▶ **Action item**
The answer must consist of each line of the records below that contains the string "Drum".
── Exercise material
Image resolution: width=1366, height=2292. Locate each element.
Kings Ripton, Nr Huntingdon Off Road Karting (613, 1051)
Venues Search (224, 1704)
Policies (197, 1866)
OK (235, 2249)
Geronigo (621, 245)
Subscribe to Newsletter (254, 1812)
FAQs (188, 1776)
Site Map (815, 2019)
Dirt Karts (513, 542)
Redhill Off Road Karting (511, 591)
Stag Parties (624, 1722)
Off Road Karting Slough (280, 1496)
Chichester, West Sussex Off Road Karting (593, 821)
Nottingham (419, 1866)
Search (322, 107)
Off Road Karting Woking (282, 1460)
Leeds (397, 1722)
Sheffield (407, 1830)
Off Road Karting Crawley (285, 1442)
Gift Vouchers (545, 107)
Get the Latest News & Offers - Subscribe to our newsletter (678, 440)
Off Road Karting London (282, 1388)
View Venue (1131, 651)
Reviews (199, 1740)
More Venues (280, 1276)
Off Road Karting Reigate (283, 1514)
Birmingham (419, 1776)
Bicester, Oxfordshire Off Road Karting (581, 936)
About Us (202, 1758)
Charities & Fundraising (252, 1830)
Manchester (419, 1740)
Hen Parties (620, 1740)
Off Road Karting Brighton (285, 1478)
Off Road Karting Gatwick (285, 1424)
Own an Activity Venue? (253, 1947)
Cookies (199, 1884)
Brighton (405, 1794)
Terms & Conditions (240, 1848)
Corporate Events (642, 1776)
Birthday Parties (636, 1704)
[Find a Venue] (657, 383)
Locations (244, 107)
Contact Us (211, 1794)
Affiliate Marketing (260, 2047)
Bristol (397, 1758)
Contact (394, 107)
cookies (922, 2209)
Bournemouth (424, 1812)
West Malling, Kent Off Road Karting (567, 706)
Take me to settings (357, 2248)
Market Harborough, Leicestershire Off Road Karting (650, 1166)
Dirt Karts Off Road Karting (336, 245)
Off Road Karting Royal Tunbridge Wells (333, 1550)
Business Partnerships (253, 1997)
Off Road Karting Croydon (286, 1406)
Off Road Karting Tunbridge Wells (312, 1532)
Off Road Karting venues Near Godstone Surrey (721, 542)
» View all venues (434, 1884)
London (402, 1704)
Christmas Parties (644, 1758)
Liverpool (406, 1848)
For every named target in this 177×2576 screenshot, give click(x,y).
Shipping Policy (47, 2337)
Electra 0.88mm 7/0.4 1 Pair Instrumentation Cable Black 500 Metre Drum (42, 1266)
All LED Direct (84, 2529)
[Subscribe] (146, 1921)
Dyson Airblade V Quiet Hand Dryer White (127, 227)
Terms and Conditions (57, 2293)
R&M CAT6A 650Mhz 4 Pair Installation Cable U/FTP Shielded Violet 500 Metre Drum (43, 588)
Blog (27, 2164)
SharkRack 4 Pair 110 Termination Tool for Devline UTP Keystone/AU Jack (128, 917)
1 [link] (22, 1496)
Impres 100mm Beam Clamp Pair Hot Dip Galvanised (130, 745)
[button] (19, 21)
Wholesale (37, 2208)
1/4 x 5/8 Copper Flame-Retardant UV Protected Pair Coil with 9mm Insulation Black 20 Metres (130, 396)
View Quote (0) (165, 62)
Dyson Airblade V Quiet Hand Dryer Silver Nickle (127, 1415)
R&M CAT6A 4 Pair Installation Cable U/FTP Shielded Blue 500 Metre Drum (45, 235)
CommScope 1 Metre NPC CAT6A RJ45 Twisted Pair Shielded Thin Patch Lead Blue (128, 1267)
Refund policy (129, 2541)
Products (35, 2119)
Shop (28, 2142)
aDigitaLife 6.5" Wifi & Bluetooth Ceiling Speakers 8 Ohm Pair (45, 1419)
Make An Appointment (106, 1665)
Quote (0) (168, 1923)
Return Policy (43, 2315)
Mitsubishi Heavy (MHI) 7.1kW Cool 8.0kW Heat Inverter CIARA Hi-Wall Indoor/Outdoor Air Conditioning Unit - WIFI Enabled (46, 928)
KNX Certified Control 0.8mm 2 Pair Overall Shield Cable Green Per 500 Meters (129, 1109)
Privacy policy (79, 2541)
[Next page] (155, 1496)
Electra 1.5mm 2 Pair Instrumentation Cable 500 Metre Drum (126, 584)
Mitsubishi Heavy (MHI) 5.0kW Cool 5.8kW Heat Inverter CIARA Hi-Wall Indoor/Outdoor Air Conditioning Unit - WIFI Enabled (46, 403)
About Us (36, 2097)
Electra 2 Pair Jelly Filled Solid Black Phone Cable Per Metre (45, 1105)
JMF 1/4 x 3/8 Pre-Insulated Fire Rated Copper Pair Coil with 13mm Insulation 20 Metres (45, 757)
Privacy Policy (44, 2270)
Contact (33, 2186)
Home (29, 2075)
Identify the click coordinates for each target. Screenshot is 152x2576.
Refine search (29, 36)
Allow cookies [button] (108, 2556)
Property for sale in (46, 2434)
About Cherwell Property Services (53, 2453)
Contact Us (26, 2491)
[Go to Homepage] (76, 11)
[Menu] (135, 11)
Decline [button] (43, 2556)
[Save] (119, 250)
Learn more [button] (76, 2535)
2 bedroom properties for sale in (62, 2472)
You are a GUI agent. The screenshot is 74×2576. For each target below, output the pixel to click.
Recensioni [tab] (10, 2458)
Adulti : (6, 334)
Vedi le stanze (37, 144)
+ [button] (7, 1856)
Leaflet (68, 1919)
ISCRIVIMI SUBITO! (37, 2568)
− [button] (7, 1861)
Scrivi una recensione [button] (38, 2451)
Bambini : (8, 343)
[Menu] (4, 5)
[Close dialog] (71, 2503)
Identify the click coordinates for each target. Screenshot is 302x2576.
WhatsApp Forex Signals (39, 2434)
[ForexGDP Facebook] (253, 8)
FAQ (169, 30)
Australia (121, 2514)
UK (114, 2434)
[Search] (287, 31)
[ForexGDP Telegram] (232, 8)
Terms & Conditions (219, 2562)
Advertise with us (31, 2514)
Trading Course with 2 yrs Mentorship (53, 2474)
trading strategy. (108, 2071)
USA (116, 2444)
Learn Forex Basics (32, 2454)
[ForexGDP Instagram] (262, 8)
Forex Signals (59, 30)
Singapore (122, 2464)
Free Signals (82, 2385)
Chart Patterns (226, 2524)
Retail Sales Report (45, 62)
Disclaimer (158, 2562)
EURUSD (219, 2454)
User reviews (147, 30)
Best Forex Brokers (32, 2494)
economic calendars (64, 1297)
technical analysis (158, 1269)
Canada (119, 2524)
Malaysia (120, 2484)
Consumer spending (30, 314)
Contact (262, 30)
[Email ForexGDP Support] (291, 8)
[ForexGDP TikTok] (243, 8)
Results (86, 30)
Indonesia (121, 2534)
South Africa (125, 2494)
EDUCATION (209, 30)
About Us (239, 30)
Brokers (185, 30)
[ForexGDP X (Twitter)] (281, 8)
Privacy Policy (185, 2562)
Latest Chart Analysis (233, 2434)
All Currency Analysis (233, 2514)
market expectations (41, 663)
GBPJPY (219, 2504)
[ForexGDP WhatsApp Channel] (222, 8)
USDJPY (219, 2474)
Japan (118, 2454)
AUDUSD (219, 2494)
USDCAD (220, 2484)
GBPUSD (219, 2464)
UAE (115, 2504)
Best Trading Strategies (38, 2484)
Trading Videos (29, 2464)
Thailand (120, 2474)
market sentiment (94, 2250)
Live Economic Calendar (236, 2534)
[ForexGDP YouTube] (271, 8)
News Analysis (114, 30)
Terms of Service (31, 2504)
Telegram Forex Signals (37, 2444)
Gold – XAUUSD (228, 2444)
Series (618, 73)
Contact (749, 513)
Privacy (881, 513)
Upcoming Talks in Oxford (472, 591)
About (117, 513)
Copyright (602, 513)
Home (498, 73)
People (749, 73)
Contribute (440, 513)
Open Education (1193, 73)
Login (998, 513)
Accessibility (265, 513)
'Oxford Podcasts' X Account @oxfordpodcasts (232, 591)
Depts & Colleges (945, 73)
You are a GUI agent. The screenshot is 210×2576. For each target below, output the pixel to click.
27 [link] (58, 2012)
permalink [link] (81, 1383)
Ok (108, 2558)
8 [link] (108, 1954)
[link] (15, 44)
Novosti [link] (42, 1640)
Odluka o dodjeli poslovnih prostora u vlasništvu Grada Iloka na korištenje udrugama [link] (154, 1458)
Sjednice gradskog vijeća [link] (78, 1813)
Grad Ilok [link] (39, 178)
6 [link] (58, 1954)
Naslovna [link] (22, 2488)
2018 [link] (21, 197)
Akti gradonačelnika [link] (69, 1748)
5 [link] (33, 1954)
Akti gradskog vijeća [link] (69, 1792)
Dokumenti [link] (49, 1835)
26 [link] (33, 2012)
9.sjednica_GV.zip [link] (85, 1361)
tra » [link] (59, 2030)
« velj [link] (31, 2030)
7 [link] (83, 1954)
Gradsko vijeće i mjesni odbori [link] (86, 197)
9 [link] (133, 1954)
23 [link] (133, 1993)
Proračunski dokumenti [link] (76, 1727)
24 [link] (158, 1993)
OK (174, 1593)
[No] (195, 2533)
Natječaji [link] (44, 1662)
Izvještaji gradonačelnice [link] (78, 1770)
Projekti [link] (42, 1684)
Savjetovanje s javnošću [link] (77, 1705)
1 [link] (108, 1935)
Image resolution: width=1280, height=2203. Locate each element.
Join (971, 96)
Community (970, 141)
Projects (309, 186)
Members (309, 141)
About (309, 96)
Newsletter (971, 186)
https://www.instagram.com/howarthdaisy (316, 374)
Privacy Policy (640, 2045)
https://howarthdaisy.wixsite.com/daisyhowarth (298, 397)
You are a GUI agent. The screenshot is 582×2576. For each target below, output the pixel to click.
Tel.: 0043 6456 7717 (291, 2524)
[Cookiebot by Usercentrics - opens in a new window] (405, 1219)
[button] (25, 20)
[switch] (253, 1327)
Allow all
────
▶ **Response box**
Electra 0.88mm 7/0.4 1 Pair Instrumentation Cable Black 500 Metre Drum (42, 1266)
R&M CAT6A 650Mhz 4 Pair Installation Cable U/FTP Shielded Violet 500 Metre Drum (43, 588)
R&M CAT6A 4 Pair Installation Cable U/FTP Shielded Blue 500 Metre Drum (45, 235)
Electra 1.5mm 2 Pair Instrumentation Cable 500 Metre Drum (126, 584)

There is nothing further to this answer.